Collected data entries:
────────
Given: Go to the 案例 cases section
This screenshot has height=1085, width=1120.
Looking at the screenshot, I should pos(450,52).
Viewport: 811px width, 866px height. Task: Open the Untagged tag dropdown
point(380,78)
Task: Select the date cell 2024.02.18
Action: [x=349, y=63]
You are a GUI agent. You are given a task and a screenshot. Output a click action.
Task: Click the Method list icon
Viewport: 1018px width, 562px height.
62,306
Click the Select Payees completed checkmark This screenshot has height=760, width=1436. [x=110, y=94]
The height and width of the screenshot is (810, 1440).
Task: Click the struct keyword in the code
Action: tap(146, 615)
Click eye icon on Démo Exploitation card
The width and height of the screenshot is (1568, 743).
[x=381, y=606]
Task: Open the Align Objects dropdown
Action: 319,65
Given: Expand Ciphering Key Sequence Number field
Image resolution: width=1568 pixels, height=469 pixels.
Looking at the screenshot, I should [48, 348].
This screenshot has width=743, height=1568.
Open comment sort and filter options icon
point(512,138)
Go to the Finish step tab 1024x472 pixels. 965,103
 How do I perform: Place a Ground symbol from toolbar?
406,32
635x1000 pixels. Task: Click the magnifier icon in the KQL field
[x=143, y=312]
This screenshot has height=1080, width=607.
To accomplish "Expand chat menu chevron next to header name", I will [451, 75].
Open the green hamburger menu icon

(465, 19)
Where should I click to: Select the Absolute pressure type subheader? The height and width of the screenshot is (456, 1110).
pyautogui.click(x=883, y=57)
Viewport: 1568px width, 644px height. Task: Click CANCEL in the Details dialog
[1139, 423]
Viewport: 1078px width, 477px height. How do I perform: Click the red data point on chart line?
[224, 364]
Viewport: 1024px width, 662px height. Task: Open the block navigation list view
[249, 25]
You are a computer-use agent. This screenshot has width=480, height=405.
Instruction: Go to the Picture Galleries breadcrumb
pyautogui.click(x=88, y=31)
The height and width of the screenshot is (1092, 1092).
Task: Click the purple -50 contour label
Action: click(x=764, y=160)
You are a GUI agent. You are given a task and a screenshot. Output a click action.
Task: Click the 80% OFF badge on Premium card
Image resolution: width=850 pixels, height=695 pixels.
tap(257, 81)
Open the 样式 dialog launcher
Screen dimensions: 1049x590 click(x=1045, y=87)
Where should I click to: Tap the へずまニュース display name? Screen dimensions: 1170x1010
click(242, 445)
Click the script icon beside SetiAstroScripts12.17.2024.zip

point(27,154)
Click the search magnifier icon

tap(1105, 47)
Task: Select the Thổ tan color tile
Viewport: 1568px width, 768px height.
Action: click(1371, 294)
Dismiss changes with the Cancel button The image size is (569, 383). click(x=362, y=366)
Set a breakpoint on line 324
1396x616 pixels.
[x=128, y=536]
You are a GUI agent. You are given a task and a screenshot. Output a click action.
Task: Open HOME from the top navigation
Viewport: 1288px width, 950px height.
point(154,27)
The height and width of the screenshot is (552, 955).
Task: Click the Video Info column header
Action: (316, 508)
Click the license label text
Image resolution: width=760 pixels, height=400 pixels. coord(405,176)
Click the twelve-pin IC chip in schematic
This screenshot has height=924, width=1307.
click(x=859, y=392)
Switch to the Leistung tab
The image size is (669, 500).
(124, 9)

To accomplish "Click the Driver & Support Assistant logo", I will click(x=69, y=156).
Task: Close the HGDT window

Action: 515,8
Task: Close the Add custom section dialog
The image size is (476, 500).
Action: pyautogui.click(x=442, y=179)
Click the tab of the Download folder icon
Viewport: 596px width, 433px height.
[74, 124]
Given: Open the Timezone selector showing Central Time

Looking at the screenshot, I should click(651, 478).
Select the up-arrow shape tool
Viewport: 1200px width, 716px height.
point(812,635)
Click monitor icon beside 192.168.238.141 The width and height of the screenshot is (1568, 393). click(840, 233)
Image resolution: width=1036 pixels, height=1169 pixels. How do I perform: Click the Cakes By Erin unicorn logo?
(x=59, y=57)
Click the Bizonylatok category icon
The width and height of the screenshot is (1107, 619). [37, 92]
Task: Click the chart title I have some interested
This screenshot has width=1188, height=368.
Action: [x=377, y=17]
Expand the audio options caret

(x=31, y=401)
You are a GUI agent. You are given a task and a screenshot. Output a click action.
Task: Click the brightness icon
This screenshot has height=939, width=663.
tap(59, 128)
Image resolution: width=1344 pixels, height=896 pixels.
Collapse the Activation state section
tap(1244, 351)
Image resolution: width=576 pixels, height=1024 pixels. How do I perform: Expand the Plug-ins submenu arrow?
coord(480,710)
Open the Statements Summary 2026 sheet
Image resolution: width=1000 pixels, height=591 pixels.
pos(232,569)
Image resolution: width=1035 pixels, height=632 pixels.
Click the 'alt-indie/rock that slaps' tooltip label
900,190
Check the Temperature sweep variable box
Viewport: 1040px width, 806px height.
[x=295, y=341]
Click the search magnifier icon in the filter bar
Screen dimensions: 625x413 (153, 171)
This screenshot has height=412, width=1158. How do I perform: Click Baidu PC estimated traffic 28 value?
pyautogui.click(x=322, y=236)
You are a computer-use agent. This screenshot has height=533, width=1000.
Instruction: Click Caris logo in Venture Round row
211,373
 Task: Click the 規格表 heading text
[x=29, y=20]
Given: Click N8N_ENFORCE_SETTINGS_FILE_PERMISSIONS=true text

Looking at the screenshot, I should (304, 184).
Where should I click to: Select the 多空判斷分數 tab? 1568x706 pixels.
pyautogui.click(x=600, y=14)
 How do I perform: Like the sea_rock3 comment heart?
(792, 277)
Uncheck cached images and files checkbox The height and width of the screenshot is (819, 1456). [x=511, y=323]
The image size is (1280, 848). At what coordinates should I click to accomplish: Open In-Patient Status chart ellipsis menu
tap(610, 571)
────────
## WHAT THE TASK ASKS:
Copy out, word for word, the part of the entries above that begins at the line with "This screenshot has width=1188, height=368." and ends at the line with "Image resolution: width=1344", including both.

## RESULT FOR THIS EXERCISE:
This screenshot has width=1188, height=368.
Action: [x=377, y=17]
Expand the audio options caret

(x=31, y=401)
You are a GUI agent. You are given a task and a screenshot. Output a click action.
Task: Click the brightness icon
This screenshot has height=939, width=663.
tap(59, 128)
Image resolution: width=1344 pixels, height=896 pixels.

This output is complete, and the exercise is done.